While performing a domain-name search 2013, I stumbled upon LKM’s existence across the Atlantic ocean. Some months later, while developing themes of self-portraiture in choreography, it occurred to me that LKM and I are of the same generation, that we share our artistic and athletic leanings, that her oozing opulent sculptures are visceral and physical in the movement they suggest. She makes dumbbells from bronze and draws charcoal images of her opponents leaning on boxing ring ropes with their gloves…
The differences between us are certainly many and varied, but we proposed to each other that we look into each others’ practices as if into a mirror, scrying for parallels.
The guide-wires that direct me into encounters with these multiple Lucy Mays include concepts of replication, duplication and simultaneous resonance found in art and science: Vivian Meyer’s recursive self-portraits; the principle of entanglement and Einstein’s “spooky action at a distance”; ‘the glitch’ in digital media; phases of cellular development; the cached parallel spaces mapped out in popular literature. These places, described in fictions like Through the Looking Glass, A Wrinkle in Time, The Chronicles of Narnia, La Jetée, 12 Monkeys, Bridge to Terabithia, The Golden Compass, The Mists of Avalon, are only accessed under special auspices, in extenuating circumstances, or at precise moments in time, by empowered and alienated people, through their actions.
The rituals circumscribing my dances and LKM’s fights open doorways, I like to imagine, into parallel sacred spaces nested into the wings, the ring, the chambers of my heart…The internet too, where Lucy and I are primarily working together, seems like such a place.

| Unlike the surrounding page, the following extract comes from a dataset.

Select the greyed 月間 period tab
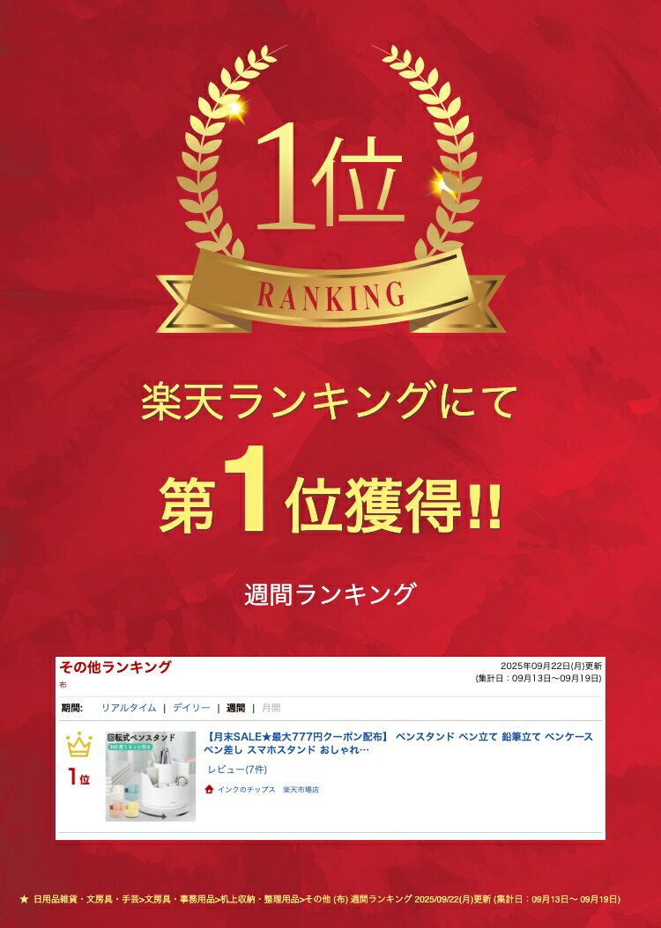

LKM follows other leads, but in the convergent space between us we fixate on a shared vocabulary: our metamorphoses, triggered by words, dress, sound, scent and training; our hands, as tools, inroads to movement, legible histories and totems; our work spaces and gestures as fundamental rituals.
The mirror we have made reflects more than just our identities. Dance appears in fighting and fight appears in dancing. We’ve set our creative landscapes face to face and, inside that new entangled territory, my daily movements grow thick with subtle sense and weight.